2) Downward Facing Dog, with the technical name of Adho Muhka Svanasana, is the pose of poses for yoga exercise. The exercise begins in a push up position. The booty is lifted in an attempt to lengthen the spine.
3) Extended Side Angle, technically known as Parsvokanasana, is executed from the Downward Facing Dog position. It begins by raising the leg and bringing it back down, followed by some rotating body maneuvers.
4) Half Moon, or Ardha Chandrasana, follows in progression after completing the Extended Side Angle. The body is raised and lowered back to the lunge position.
Yoga is not a miracle cure. Sequences of these exercises target the piriformis muscle and S1 joint. Those are two areas where irritation often occurs. When the body registers pain, it is an indication to back off. Pain is always a sign that the yoga exercise is being pushed too far. Yoga for sciatica is not meant to cause more discomfort.

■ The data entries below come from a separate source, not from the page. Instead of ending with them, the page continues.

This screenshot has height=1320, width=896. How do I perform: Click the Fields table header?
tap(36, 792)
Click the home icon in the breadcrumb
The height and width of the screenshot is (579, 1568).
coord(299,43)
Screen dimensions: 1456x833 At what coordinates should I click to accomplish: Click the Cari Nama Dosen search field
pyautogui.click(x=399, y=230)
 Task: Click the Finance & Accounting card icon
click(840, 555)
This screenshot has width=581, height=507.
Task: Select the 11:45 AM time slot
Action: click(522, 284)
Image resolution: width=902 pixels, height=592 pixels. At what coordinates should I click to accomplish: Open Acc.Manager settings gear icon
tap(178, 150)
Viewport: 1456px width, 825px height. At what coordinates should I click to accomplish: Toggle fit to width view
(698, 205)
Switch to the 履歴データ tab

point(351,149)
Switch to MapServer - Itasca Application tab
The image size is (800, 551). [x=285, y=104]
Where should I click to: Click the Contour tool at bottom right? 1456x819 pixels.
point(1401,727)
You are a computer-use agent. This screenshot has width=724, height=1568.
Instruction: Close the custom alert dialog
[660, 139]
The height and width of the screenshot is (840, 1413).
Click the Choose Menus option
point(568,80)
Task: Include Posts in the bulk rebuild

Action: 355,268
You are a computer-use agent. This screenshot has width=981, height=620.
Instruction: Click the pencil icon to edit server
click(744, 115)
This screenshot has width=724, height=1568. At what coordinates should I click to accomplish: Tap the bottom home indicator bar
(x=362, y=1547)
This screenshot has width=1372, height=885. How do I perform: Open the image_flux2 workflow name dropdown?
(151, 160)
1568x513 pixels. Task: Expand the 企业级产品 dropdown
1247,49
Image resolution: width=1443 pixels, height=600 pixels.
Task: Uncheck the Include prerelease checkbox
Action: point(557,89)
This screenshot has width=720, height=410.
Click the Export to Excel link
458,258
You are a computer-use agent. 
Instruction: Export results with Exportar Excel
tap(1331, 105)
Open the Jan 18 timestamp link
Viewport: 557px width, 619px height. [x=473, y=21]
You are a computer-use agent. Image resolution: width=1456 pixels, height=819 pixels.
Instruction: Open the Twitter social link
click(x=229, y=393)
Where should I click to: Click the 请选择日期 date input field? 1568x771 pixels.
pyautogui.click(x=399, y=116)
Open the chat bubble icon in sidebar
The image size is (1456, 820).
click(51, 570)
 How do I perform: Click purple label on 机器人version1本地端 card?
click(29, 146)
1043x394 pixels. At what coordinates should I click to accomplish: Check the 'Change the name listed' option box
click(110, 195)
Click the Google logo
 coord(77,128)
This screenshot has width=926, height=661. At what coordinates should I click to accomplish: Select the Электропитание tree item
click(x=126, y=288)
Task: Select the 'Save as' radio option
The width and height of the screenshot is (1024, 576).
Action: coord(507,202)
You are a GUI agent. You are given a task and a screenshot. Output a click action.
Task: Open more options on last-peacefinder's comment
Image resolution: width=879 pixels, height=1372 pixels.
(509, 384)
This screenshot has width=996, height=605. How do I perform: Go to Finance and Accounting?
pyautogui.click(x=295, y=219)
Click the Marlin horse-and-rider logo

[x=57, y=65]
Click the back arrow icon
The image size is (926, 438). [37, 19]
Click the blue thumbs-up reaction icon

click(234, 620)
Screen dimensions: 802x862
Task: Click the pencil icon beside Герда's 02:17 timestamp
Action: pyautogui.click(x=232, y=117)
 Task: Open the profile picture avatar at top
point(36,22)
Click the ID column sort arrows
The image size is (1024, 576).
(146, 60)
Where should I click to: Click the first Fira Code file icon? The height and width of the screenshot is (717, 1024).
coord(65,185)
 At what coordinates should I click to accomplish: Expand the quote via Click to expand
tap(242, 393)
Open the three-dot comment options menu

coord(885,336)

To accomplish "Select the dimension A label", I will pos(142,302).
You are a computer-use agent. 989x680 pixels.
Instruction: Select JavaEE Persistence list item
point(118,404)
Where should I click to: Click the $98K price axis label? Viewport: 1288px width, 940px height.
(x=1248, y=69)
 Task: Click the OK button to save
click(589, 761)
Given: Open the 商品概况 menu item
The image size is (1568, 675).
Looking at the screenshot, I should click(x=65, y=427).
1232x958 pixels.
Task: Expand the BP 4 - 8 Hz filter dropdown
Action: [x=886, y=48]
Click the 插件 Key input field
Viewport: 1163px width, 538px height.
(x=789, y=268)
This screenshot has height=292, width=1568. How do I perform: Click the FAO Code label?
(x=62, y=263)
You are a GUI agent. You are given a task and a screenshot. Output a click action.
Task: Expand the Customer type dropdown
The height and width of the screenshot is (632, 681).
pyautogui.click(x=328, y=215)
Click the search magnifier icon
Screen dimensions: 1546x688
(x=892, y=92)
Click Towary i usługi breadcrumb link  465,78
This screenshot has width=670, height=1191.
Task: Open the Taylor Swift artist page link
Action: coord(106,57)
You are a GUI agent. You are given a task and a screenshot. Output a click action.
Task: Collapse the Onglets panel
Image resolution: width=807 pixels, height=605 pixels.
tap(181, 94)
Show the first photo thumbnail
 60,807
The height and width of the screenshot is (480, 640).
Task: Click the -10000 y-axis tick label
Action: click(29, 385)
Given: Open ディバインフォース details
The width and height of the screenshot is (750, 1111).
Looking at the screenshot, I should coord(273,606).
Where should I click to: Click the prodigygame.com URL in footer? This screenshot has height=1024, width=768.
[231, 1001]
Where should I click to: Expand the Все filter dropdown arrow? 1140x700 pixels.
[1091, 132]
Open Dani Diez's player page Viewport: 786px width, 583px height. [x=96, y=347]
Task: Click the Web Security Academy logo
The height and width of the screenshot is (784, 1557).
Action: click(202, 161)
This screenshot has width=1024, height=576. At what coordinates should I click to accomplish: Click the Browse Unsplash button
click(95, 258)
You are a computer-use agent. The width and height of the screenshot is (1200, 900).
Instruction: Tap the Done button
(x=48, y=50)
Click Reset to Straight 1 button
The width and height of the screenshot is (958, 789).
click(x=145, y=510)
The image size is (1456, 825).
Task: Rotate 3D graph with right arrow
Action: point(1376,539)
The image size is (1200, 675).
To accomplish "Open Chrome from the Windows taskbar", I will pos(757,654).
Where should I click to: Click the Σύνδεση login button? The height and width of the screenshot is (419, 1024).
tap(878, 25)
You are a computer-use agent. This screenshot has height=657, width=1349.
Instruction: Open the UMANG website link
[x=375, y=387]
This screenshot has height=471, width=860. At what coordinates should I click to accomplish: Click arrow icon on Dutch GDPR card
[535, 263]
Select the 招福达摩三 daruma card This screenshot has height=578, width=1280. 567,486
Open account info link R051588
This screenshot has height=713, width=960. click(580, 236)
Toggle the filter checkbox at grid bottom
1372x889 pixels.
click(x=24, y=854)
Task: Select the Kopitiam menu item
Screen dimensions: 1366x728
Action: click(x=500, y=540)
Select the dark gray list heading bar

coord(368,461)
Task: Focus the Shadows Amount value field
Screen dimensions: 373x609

Long time sufferers of sciatic pain have found relief with yoga exercises. The sciatic nerve is kept pressure free with yoga poses. A ten minute daily workout can dissipate sciatic pain.
The core and back muscles are kept tight with yoga. Yoga is an aid to muscle imbalance correction. When a yoga regime begins, a single round of exercises should be performed. Gradually increase the time and number of rounds. A 15 to 20 minute workout is the goal.
Overstretching is not good for an area that is already irritated. Further inflammation can occur. Deep breathing and gentle movements cause a relaxed state that allows the body to heal. Using yoga to heal sciatic nerve pain is possible. Patience is required. The sequence of exercises will strengthen muscles near the nerve and increase circulation in the area.